Ese día fue el viernes 22 de abril de 2022 en nuestro calendario gregoriano. Falleció Panzer, uno de nuestros gatos que atravesaban la senectud. Fue por eutanasia, en la camilla de una guardia veterinaria, luego de que Gaby y yo venciéramos las últimas reticencias de nuestro apego humano, demasiado humano.
Una insuficiencia renal muy severa le venía sustrayendo la vida desde hacía meses. Un lento robo de hormiga desde el más allá, por encargo de la Parca. El cuadro era irreversible. No tenía sentido prolongar su agonía y sufrimiento, a no ser que nos estancáramos en la negación de nuestra cobardía o egoísmo.
Se volvió inapetente. Ya no comía por propia iniciativa. Debíamos alimentarlo con una jeringa, algo que él cada vez soportaba menos. Era piel y hueso, un testimonio vivo del memento mori. Agua bebía a duras penas, y ayer por la tarde ya no quiso beber más. Tampoco podía caminar, ni sostenerse en pie. Darle comida y agua con jeringa era ya una tortura para él («encarnizamiento terapéutico» le dicen en bioética, sin eufemismos).
Panzer luchó y luchó contra el asedio implacable de la muerte. Resistió con la tenacidad de un guerrero numantino. Pero la muerte siempre gana, a la corta o a la larga. Ella es impersonal, absurda y ciega. No puede conmoverse ni apiadarse ante un heroísmo que no comprende, una épica que ni siquiera puede percibir.
Les contaba que Panzer resistió con la tenacidad de un guerrero numantino. O quizás sea mejor decir que lo hizo con la tenacidad de un tanque de guerra, haciendo honor al nombre que le pusimos hace quince años, cuando era un cachorrito huérfano que se nos antojaba más robusto que sus tres hermanitos, y que solía empujarnos los pies tozudamente con su cabecita para que nos agacháramos y lo alzáramos en brazos, o le diéramos caricias.
—Es un tanquecito –comenté–. ¿Por qué no lo llamamos Panzer?
Sí, Panzer, como los legendarios blindados alemanes de la Segunda Guerra Mundial. Pero se sabe: el amor es propenso a los diminutivos, así que se terminó llamando Panzerito. Acaso fue también un modo culposo de exorcizar cualquier malentendido ideológico. ¡Que a nadie se le ocurriera dudar que nuestra familia es de izquierda, pacifista y antifascista!
Demandaba atención y cariño las 24 horas del día. Todo mimo o zalamería dirigidos a sus viejos hermanos Flaco y Grisín, o a su joven congénere Morgana, por muy discretos que fuesen, le celaban. Raudamente se nos acercaba en señal de protesta y reclamo, buscando acaparar las demostraciones humanas de afecto.
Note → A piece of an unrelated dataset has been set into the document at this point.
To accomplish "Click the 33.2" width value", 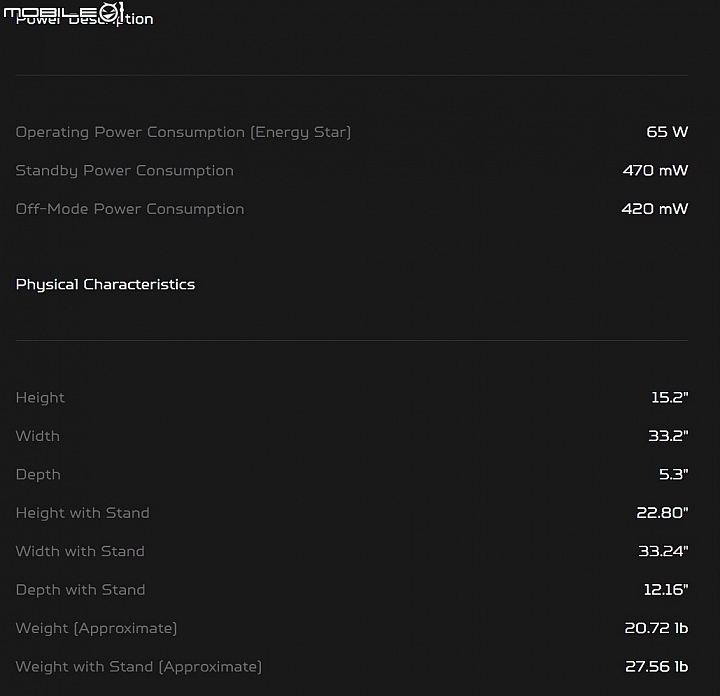I will [668, 435].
O desde lejos nos miraba fijamente con ojos victimistas de Bastet, de divinidad egipcia gatuna ofendida pero orgullosamente digna en su desdicha, clavándonos en el corazón la estaca del remordimiento, su táctica infalible de conquista napoleónica.
Dormía siempre en nuestra cama, acurrucado a sus hermanos; o sobre las almohadas, entre medio de nuestras cabezas; o bajo las sábanas y frazadas, si el invierno se ponía inclemente; o arriba de nuestros tórax, en la pose sedente, serena y solemne de un buda que cree haber alcanzado el nirvana. Pensándolo bien, no era nuestra cama. Era suya, y nos la prestaba para que le hiciéramos compañía.
Cuando los días eran fríos o templados y el cielo estaba despejado, nada le gustaba tanto a nuestro Panzerito como salir al patio o a la ventana de la calle, y quedarse reposando un rato bajo los tibios rayos del sol. De él aprendí –más incluso que del mismísimo Diógenes, el filósofo cínico– que el secreto de la felicidad no radica en los grandes lujos artificiales, sino en los placeres naturales más sencillos de la cotidianeidad. Tuve muchos gatos con «heliotropismo» en mi vida, muchos felinos con hábitos de girasol. Pero ninguno tanto como Panzerito.
Me reconforta imaginarlo como un Ícaro sin mala suerte. Un Ícaro que remonta vuelo hacia el sol, y que logra finalmente llegar al sol. Un gato heliotrópico en la tierra y en el cielo. Un felino-girasol en la vida y en la muerte.